Originally Posted by frannieandejsmom
His math homework has been "explain 3+4 = 7 and how did you get to your answer"

After seeing three kids through early elementary and way way *way* tooooo toooo too many "explain how did you get your answer" math problems... this is the conversation that took place at our house last night when my 4th grader asked me to check her math homework.

Her first problem had her calculate the answer to a string of numbers that included addition/subtraction/multiplication etc, then asked them to do the same thing again but with the numbers in a different order. The strings were enclosed in large outlined boxes. DD just wrote the answer in for both strings, didn't show any work.

Me: "You got the right answer, but how did you get it? You didn't show your work."

DD: "What work?"

Me: "How you got the answer... you know... what part of the equation did you calculate first, then what did you add or multiply together..."

DD: "I did that all in my head."

Me: "That's great, and I know you're good at math problems, but doesn't your teacher want you to write down how you did your work?"

DD: "Nope!
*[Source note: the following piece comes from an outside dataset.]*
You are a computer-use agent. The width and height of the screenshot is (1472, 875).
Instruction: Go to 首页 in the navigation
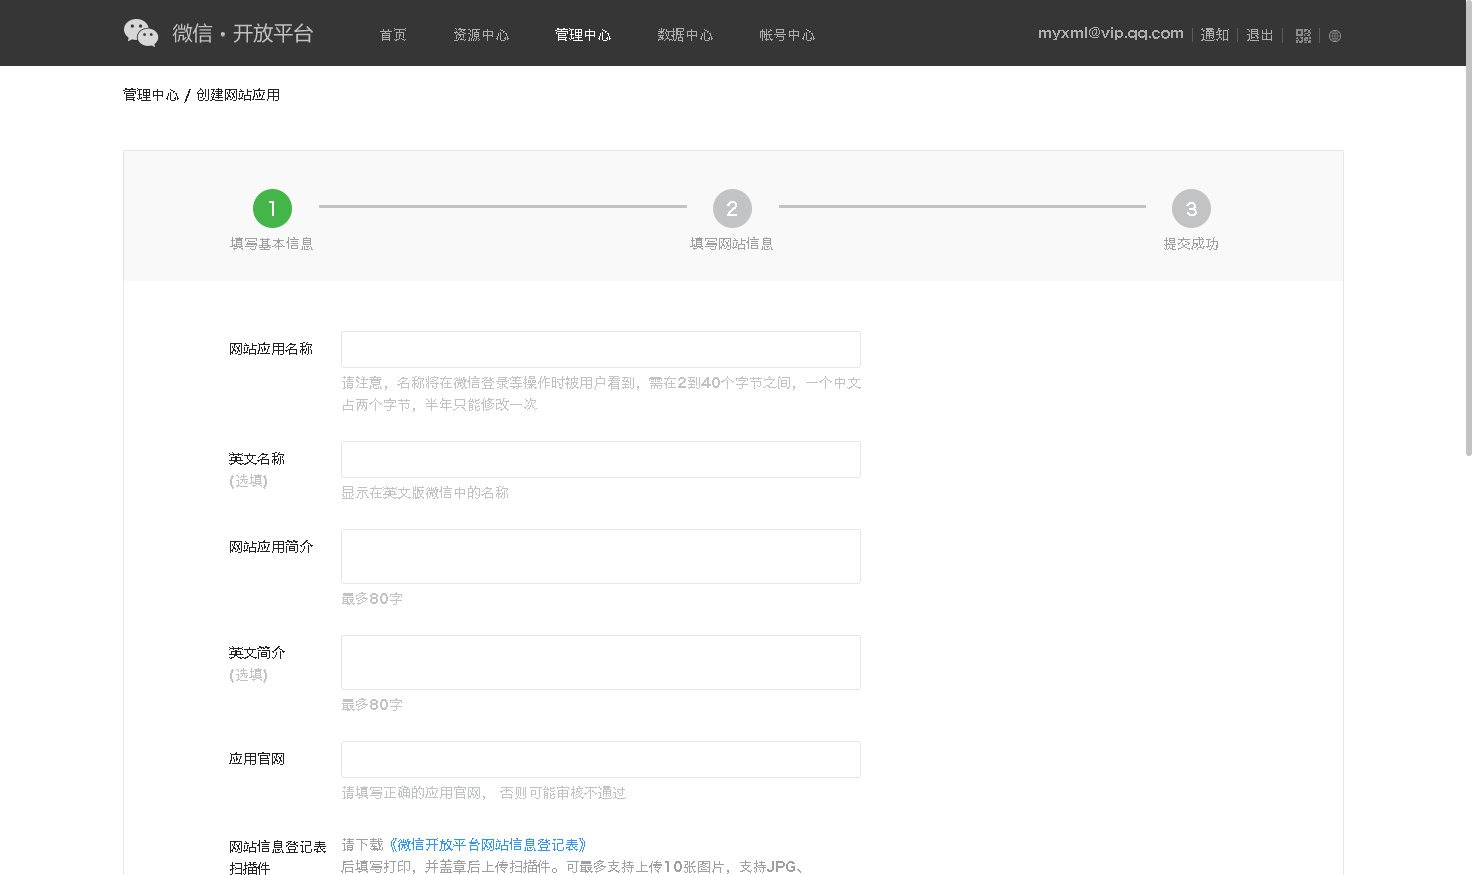393,35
She said we can do our work in our head as long as we get the right answer."

Me, now flat on the floor, surrounded by kids attempting to revive me with smelling salts after I had passed out from the shock of an elementary school math problem where the student isn't expected to show their work and then write an essay on how they came up with their method of solving the problem.

OK, slight exaggeration on the smelling salts, but wow... totally odd response from a teacher after years of my kids having to write little essays to answer their math problems lol!